_What you will do_
What you write should match, word for word, the lines from the one containing "You are a computer-use" through the end of the data, with no pictures.

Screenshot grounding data
★ ★ ★
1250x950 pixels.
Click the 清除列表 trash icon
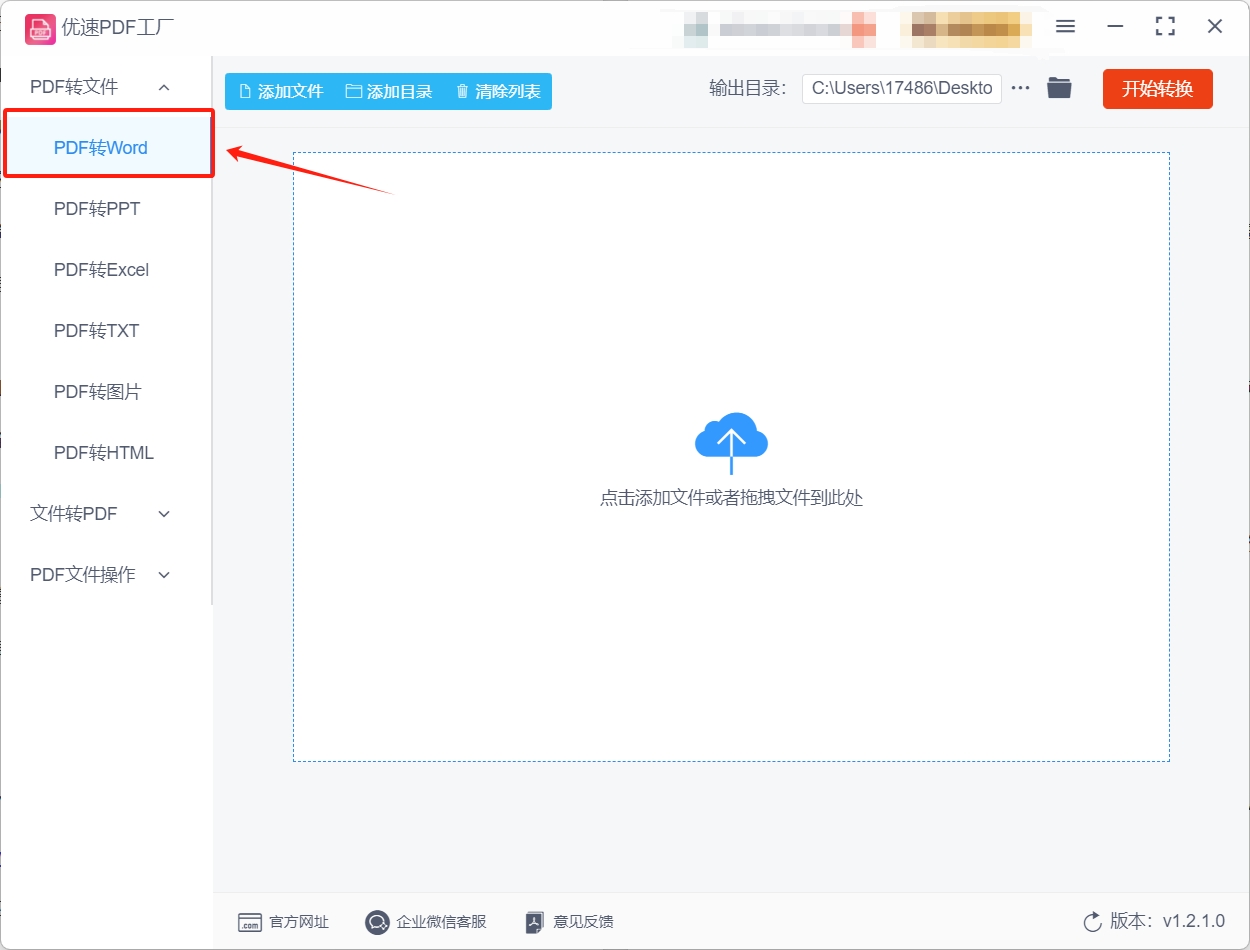(x=461, y=89)
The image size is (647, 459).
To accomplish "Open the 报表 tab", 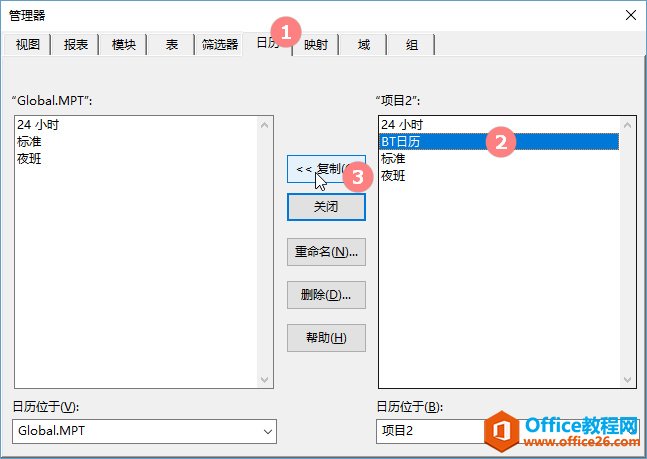I will pos(75,44).
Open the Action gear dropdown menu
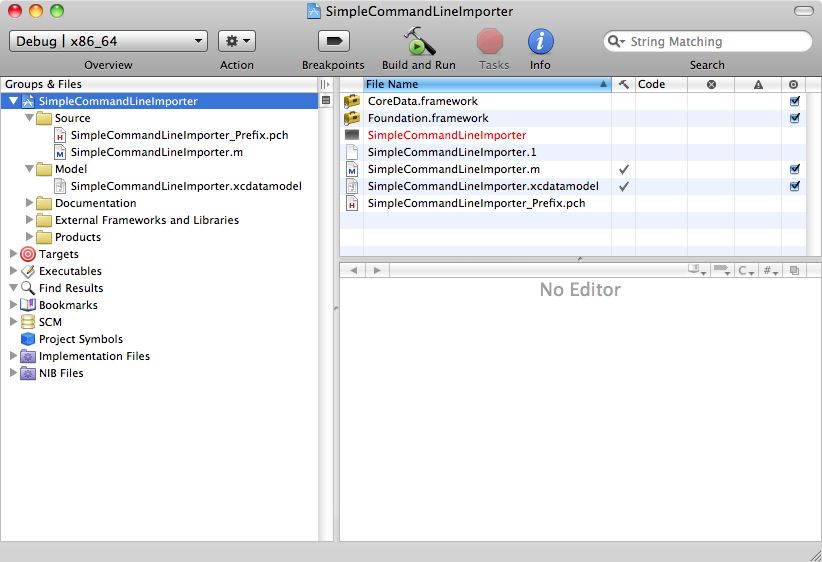 tap(237, 42)
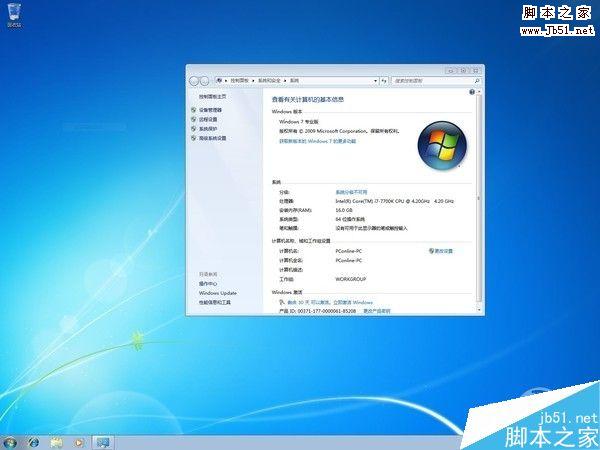Click the back navigation arrow
The width and height of the screenshot is (600, 450).
point(194,79)
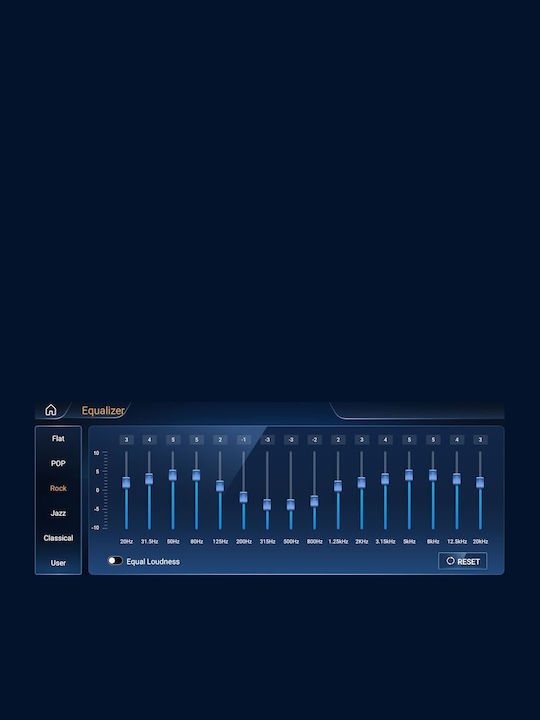Switch to the Jazz preset
This screenshot has height=720, width=540.
click(58, 513)
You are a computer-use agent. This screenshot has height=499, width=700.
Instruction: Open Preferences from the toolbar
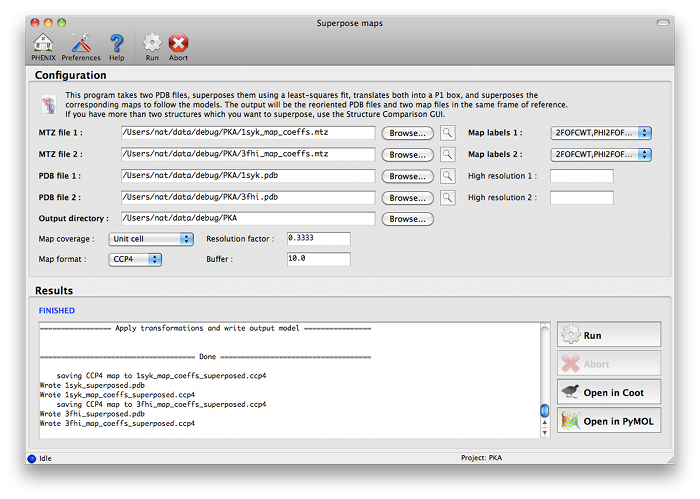click(81, 45)
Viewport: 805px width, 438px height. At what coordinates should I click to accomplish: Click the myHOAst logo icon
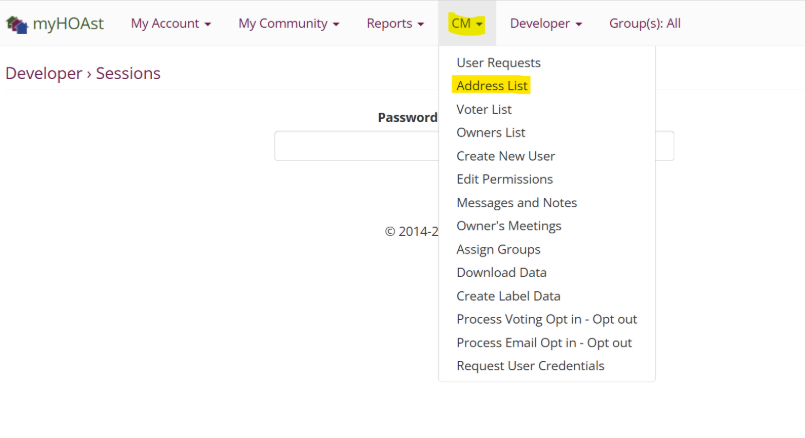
★ ★ ★
_Result for this task_
You are a computer-use agent. This screenshot has height=499, width=700.
Instruction: Open Preferences from the toolbar
click(81, 45)
Viewport: 805px width, 438px height. At what coordinates should I click to accomplish: Click the myHOAst logo icon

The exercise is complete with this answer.